Collected data entries
————————

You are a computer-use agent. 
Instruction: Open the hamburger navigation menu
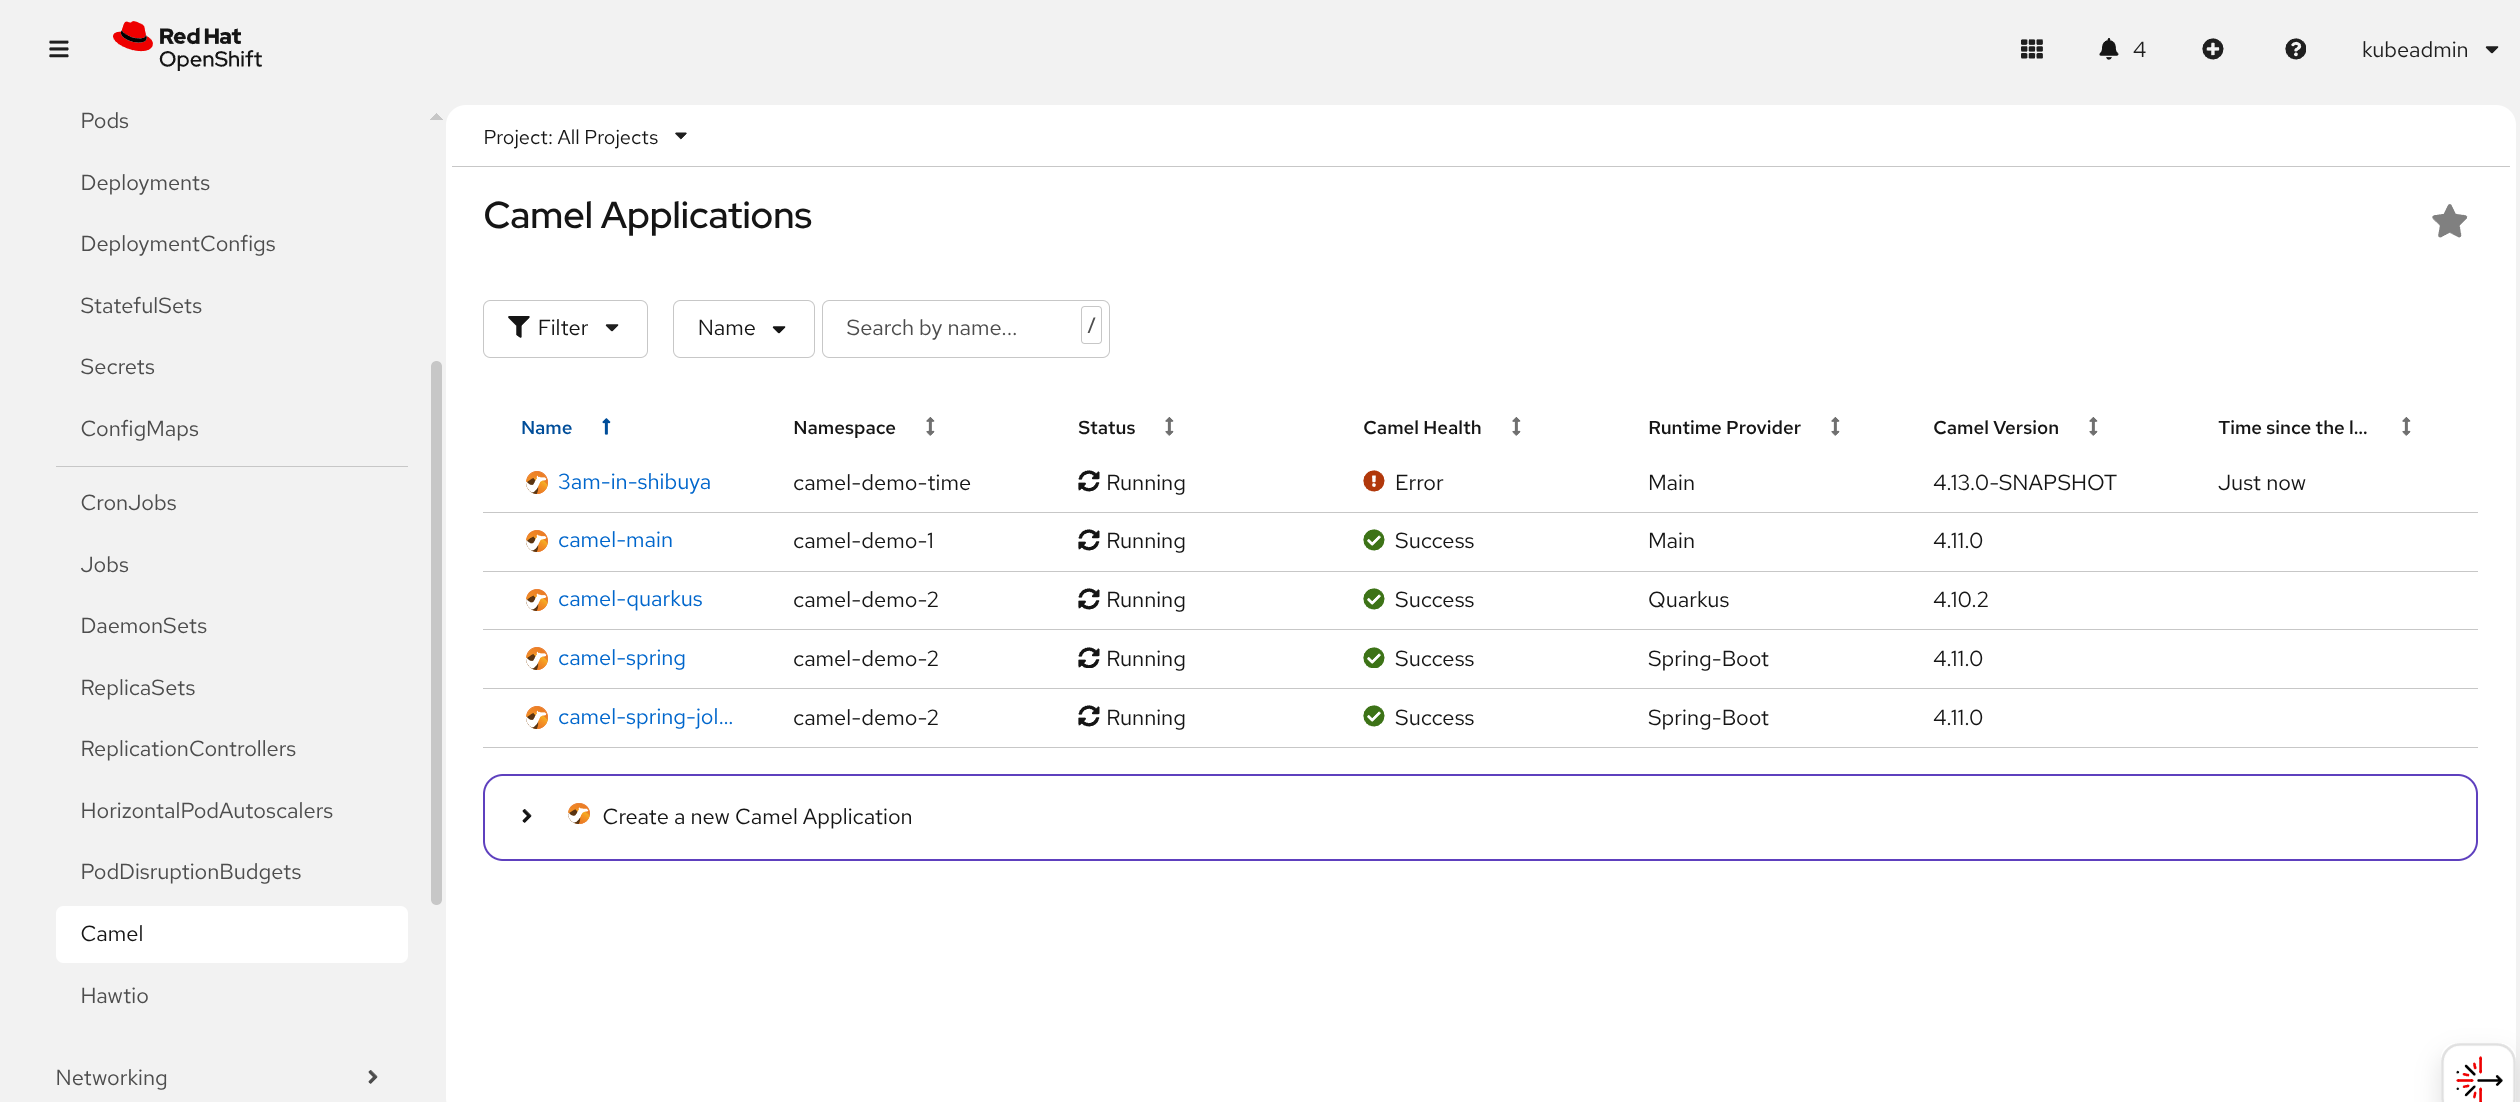59,49
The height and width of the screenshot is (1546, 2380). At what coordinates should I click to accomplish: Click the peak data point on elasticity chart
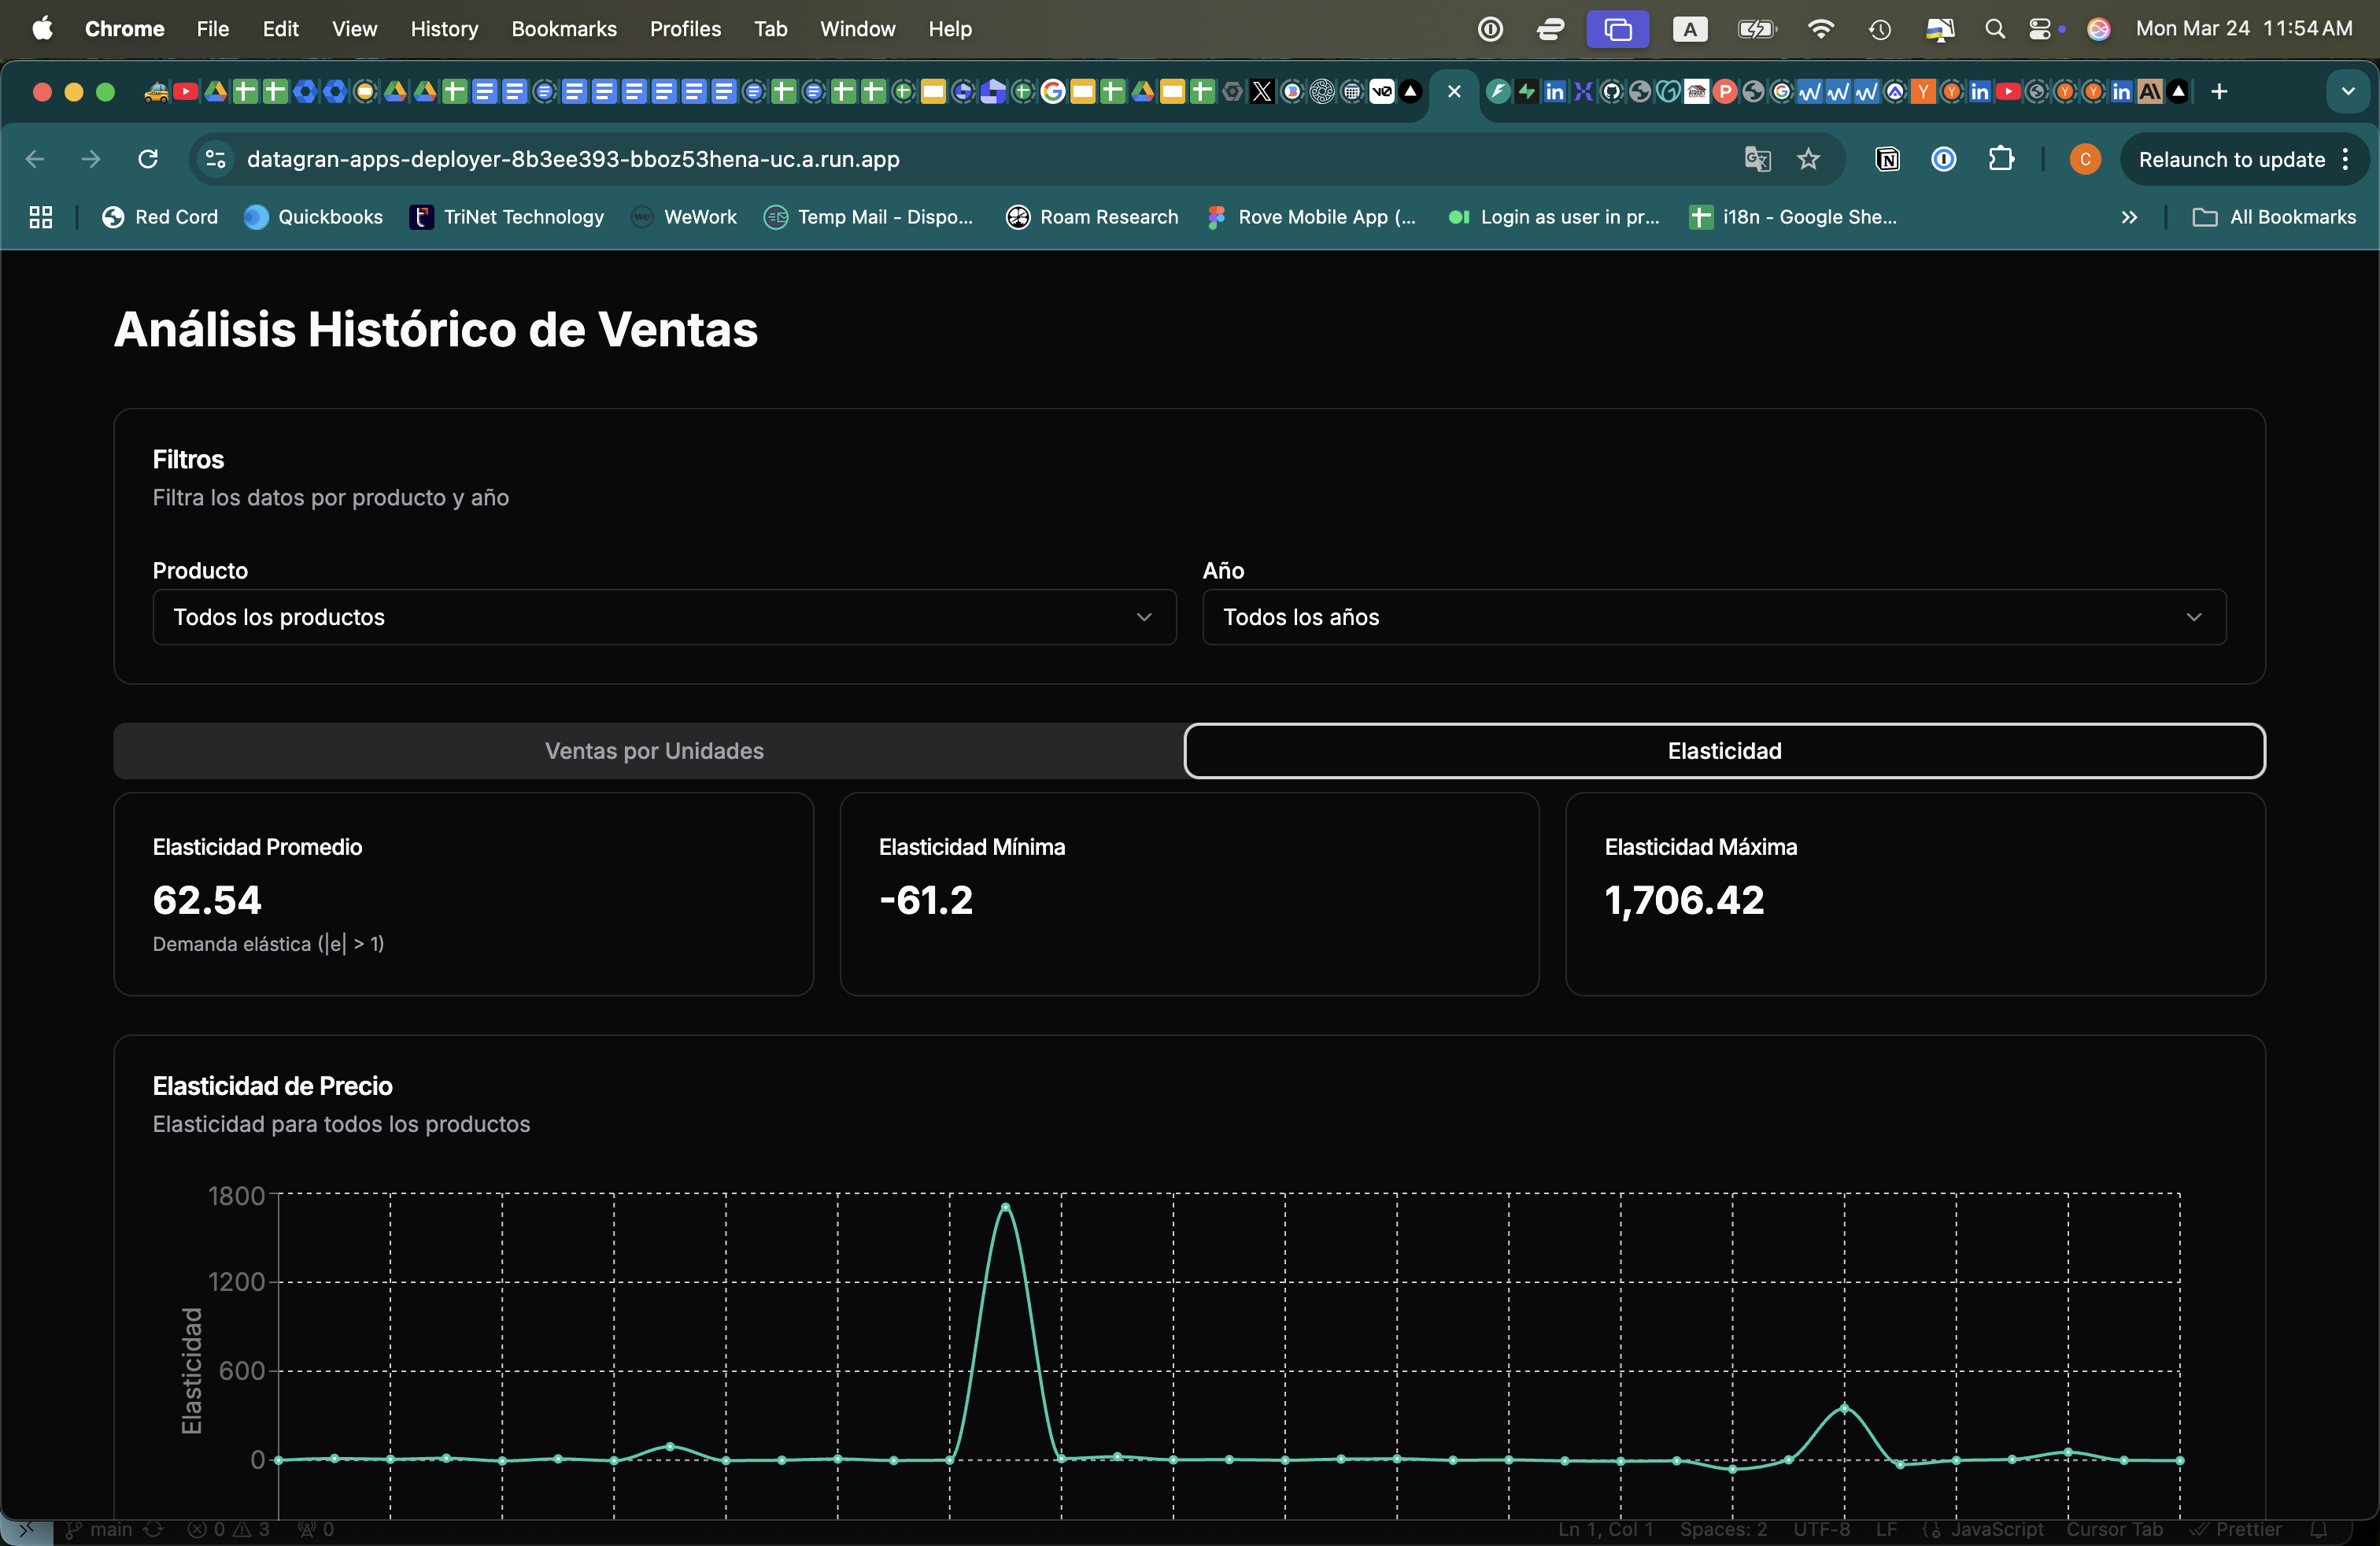coord(1005,1207)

————————

Keep every word of the records exact as you write them out, but drop the pictures.

You are a computer-use agent. 
Instruction: Open the hamburger navigation menu
59,49
The height and width of the screenshot is (1546, 2380). At what coordinates should I click to accomplish: Click the peak data point on elasticity chart
coord(1005,1207)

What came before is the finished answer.